It is evident from Table 2 that the calculated enthalpies of formation agree well with available experimental data. Since the sum of enthalpies of formation of SrO and Sr₂Sn is greater than the enthalpy of formation of SSO, the process of creation of SSO is exothermic and supports the stable formation of this material in an inverse perovskite structure.²⁷

Table 2 Comparison of calculated enthalpies of formation (eV f.u.⁻¹) of SrO, Sr₂Sn and Sr₃SnO with experimental data

Compound	Enthalpy of formation (eV f.u.^−1)
	Calculated	Experimental
a Ref. 28.b Ref. 29.
ΔH^SrOf (space group # 225, Fm3̄m)	−5.882	−6.136^a
(space group # 62, Pnma)	−2.089	−2.115^b
(space group # 221, Pm3̄m)	−8.214	—

---

With the help of the calculated enthalpies of formation listed in Table 2, we have computed the TSD of SSO which is shown in Fig. 1. In the TSD, the region enclosed by points A–B–C–D represent thermodynamically stable SSO without the formation of secondary phases Sr₂Sn and SrO. Both points A and B give us the Sr-rich condition, while points C and D satisfy the Sn-rich condition. The Sr-poor and Sn-poor conditions are satisfied at point D and point A, respectively. On the other hand, the oxidation (O-rich) and reduction (O-poor) conditions are satisfied at point D and B, respectively.
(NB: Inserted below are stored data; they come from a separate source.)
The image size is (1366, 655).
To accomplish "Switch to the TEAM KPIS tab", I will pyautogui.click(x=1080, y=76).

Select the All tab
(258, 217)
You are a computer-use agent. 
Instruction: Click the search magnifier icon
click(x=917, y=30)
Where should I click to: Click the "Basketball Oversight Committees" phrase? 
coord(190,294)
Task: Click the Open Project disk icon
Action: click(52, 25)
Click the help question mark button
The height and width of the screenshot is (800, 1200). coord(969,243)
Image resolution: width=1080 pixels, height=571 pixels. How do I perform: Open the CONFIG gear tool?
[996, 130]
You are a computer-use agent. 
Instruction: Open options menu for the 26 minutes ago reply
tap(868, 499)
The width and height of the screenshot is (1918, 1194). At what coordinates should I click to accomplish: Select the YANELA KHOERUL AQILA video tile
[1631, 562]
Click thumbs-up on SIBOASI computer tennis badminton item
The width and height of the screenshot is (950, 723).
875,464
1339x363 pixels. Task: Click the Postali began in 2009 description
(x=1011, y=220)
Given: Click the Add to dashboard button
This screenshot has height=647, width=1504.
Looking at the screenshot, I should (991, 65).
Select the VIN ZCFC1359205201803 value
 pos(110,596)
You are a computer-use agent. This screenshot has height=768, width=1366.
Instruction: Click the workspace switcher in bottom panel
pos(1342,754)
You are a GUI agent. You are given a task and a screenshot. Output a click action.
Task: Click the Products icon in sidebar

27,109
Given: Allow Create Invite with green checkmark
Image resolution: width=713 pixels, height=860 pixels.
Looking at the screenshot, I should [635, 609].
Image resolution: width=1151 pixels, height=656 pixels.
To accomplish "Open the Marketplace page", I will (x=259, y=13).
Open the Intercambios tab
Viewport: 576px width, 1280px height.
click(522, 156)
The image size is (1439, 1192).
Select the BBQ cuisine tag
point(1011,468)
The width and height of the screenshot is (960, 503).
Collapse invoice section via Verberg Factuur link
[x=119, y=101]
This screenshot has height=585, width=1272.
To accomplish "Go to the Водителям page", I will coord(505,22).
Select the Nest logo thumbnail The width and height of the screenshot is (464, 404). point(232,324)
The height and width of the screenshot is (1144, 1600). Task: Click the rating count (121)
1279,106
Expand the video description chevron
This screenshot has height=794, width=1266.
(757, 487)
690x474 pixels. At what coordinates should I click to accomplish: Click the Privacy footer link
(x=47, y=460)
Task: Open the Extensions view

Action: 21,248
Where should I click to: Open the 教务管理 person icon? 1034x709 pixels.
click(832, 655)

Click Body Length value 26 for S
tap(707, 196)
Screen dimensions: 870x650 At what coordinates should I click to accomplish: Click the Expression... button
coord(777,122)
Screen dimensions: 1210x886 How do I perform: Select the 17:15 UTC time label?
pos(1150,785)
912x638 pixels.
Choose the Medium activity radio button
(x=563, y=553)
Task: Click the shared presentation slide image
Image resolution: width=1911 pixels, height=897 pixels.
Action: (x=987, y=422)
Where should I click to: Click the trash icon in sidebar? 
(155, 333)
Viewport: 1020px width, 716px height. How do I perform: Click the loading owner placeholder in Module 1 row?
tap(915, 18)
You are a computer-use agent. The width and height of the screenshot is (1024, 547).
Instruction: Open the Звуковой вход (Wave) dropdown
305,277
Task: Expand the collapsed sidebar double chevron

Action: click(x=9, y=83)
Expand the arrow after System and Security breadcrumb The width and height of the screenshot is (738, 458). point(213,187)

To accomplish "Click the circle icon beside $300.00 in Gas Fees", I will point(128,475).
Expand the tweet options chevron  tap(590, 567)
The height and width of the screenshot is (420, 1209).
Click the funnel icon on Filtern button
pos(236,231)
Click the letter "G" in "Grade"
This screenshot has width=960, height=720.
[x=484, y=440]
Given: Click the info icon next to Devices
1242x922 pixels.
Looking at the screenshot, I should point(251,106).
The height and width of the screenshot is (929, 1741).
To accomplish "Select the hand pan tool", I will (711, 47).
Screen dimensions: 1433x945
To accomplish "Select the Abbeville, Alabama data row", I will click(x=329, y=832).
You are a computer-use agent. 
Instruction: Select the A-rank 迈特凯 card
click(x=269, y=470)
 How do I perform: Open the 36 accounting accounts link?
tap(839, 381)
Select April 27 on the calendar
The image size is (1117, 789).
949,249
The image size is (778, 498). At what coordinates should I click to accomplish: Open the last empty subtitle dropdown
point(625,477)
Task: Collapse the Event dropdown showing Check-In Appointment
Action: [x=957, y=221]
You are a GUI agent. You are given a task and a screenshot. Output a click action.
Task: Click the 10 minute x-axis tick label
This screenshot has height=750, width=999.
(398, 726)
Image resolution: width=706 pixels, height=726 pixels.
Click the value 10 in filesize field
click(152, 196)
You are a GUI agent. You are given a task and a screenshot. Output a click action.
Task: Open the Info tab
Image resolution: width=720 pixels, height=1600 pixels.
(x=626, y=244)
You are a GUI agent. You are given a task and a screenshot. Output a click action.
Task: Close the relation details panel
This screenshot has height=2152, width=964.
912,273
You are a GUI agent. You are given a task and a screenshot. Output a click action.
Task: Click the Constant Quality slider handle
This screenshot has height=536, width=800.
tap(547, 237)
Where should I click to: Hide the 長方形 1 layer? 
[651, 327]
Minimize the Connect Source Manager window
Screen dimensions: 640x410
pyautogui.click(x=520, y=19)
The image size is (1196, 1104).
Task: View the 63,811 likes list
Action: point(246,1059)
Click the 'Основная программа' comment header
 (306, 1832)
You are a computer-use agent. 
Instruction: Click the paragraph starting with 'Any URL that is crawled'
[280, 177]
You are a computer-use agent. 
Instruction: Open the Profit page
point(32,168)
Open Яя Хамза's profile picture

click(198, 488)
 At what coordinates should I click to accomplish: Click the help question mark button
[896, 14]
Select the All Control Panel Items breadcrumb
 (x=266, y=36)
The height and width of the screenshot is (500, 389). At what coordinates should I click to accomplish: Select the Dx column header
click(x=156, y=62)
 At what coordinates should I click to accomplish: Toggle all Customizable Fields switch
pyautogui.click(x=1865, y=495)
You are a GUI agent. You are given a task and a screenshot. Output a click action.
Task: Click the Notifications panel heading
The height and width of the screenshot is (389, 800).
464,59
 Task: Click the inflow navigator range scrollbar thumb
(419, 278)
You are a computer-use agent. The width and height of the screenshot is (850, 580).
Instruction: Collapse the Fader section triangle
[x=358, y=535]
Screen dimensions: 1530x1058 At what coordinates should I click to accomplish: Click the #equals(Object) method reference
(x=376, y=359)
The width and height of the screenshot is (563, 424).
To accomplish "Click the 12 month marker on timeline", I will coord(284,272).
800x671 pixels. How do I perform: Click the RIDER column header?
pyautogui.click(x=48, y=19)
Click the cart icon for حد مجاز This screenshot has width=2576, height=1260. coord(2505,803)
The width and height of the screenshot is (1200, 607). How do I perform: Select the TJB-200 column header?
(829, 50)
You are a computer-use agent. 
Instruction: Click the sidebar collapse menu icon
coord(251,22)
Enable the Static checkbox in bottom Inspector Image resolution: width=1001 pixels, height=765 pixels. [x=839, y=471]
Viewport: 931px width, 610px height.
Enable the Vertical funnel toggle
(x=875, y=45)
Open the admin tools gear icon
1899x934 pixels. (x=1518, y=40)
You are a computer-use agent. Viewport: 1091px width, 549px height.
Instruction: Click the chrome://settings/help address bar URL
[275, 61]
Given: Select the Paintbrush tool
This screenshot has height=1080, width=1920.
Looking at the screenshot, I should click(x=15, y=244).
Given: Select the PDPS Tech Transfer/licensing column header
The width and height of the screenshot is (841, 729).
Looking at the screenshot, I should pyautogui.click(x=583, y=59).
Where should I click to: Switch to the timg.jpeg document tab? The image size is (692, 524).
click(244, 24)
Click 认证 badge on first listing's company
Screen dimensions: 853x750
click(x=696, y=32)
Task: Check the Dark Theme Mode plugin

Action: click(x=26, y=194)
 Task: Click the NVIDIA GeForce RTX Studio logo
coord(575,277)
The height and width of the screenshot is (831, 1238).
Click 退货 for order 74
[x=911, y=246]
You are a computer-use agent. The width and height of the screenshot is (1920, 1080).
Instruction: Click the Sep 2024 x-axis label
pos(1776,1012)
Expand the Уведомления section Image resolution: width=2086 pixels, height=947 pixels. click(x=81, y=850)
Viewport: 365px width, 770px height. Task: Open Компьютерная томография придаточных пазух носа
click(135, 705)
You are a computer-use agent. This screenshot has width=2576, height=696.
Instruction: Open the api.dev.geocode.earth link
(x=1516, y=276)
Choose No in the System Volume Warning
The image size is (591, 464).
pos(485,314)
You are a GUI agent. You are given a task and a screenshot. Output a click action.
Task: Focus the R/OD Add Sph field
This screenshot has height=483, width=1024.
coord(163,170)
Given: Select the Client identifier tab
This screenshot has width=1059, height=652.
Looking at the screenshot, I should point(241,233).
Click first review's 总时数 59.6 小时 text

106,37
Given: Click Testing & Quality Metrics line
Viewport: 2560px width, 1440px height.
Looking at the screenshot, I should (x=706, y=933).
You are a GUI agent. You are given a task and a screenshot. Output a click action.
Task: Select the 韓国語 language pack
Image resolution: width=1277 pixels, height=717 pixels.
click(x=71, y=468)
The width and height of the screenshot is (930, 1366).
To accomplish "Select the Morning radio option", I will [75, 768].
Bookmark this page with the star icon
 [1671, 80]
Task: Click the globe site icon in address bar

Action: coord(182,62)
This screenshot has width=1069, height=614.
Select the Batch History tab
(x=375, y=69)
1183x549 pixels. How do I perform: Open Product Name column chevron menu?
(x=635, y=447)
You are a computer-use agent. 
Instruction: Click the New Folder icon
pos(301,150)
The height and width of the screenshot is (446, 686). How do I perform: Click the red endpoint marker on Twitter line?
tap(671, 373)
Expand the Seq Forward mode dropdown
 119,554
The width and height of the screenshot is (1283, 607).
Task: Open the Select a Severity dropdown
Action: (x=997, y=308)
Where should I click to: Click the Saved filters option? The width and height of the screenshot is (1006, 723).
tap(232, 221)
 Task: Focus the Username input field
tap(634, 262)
The stability points shown in the TSD provide us the valid ranges of atomic chemical potentials (Δμ_Sn, Δμ_O, Δμ_Sr) which dictate defect formation energies of intrinsic vacancy defects in SSO.

Fig. 1 Thermodynamic stability diagram of Sr₃SnO. The A, B, C and D enclose the region within which Sr₃SnO can be synthesized without the presence of secondary phases SrO and Sr₂Sn. The calculated atomic chemical potentials are shown in the inset as (Δμ_Sn, Δμ_O, Δμ_Sr).

3.2. Isolated intrinsic vacancy defects in Sr₃SnO

3.2.1. Atomic structure, bonding properties and defect formation energies. The inverse perovskites have a cubic structure with the metal-atoms and oxygen atoms occupying atomic sites in such a way that each oxygen atom is surrounded by six strontium atoms in an octahedron environment. On the other hand, twelve strontium atoms form a cuboctahedron environment around a tin atom.³⁰ With this coordination environment the balanced charged formula for SSO would be Sr₃²⁺Sn⁴⁻O²⁻, which shows an unusual 4− oxidation state of Sn that belongs to group 14 elements.¹² To elaborate on the bonding properties of pristine and intrinsic vacancy containing supercells of SSO we have computed the effective Bader charges (e) of Sn, O and Sr as well as the electronic charge density plots.³¹ In case of bulk SSO, the effective Bader charges of Sn, O and Sr are found to be −2.330 e, −1.512 e and 1.282 e, respectively. From these values it is confirmed that in SSO, Sn is indeed in the negative oxidation state. Since effective Bader charge of Sn shows larger deviation from its ionic limit (−4 e) as compared to the deviation of O atom, the Sn and Sr atoms in SSO are bonded together by a strong covalent bond.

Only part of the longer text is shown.